═══ Reading text

Engineer Emil Rathenau founded AEG as the Deutsche Edison Gesellschaft für angewandte Elektrizitäts (DEG) two years after seeing Edison’s lighting at the Paris Exposition Internationale de l’Electricité in 1881. The company was renamed the Allgemeine Elektrizitäts Gesellschaft (General Electric Company) in 1887. It quickly expanded its operations from the production of light bulbs to the production of electric motors, domestic appliances, transformers, and other electrical equipment and the construction of power plants both at home and abroad.

══════

According to the passage on AEG's founding, in what year did the company take the name Allgemeine Elektrizitäts Gesellschaft?

═══ Information shown

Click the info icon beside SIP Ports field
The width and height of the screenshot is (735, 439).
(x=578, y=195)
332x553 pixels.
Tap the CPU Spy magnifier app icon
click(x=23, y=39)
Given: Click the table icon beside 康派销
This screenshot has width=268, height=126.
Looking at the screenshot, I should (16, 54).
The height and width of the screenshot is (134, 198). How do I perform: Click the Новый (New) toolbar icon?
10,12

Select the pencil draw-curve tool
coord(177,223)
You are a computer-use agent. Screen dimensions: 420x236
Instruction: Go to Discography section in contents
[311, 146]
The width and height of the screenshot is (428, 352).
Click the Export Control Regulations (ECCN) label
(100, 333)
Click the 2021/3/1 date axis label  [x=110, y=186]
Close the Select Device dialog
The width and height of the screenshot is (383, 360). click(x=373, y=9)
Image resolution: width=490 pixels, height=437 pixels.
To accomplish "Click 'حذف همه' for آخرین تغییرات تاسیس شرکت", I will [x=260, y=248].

══════
═══ Information shown

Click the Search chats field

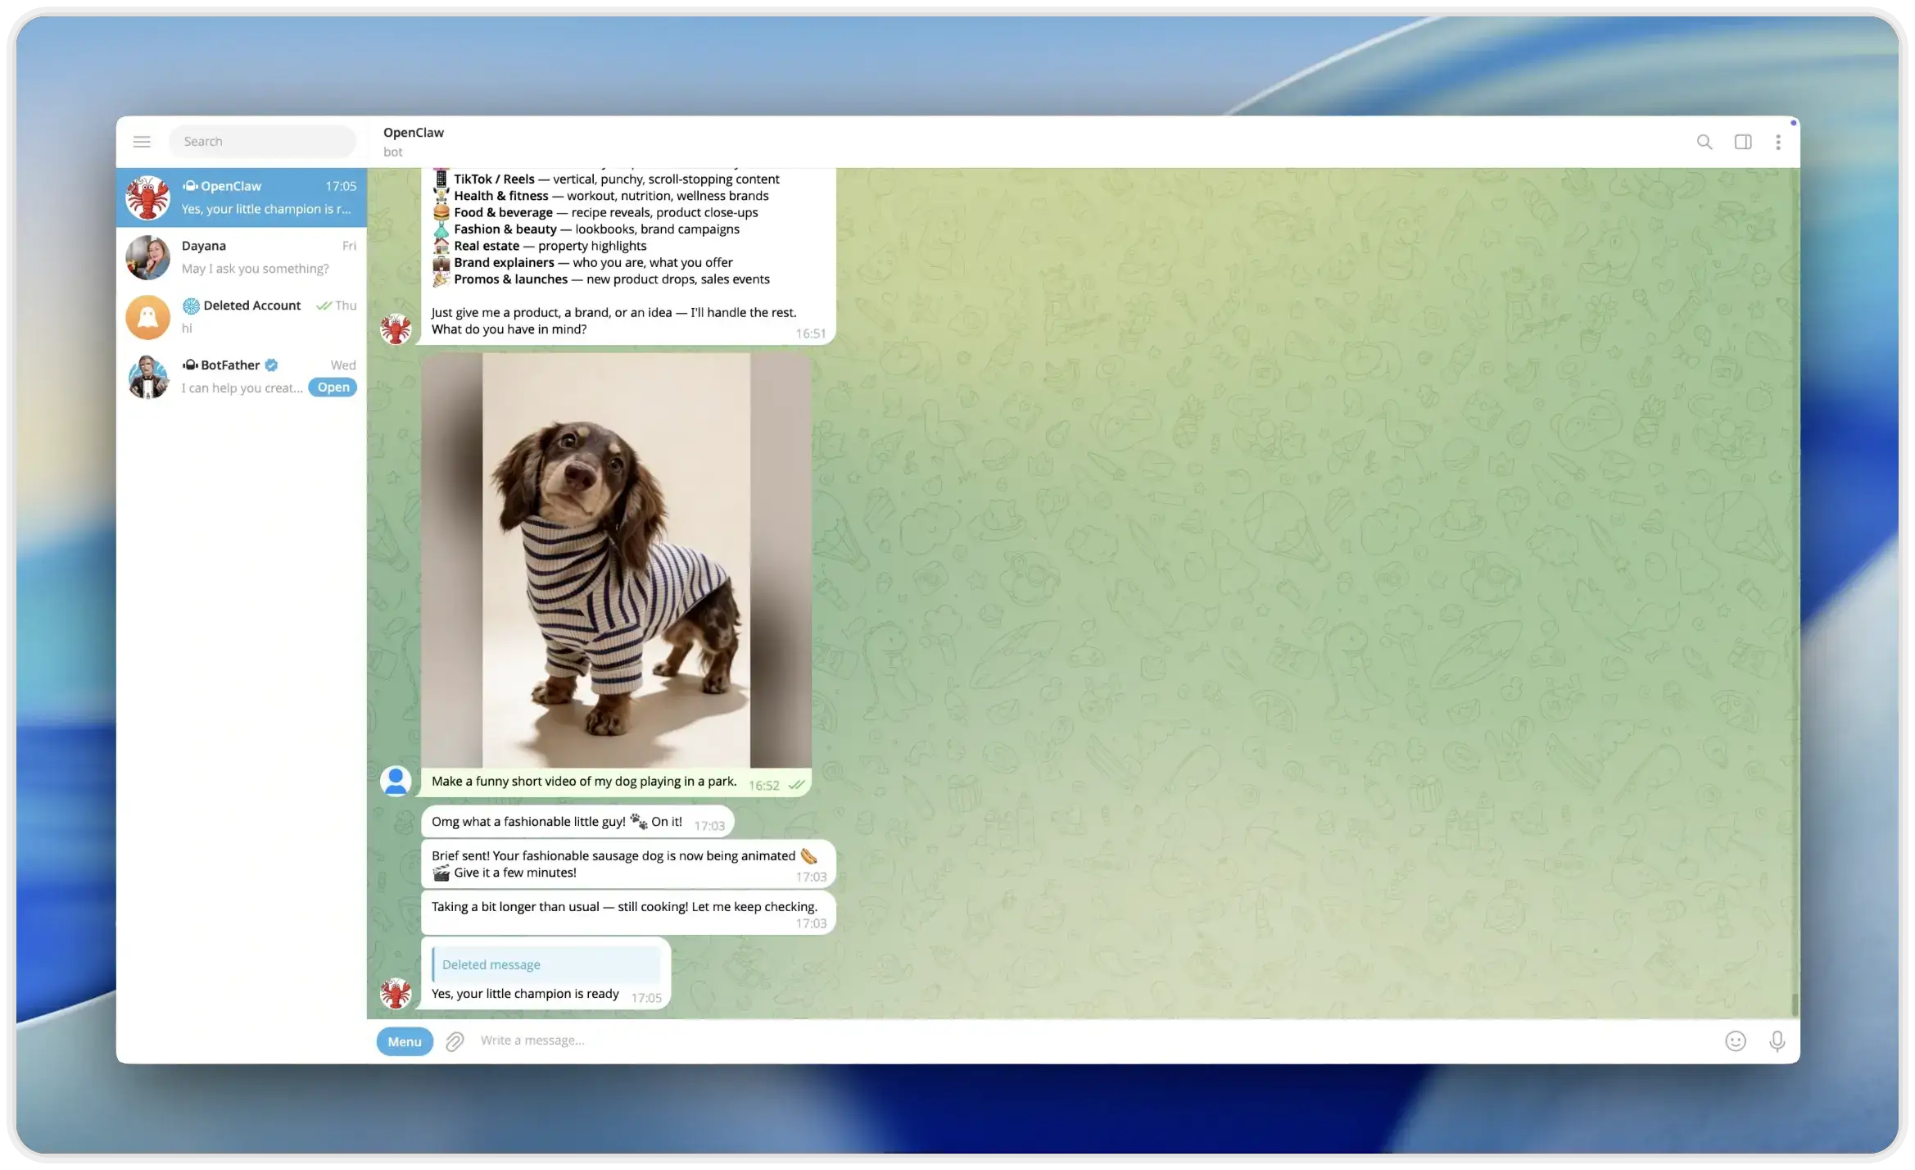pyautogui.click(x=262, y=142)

══════

> _Response below_
1887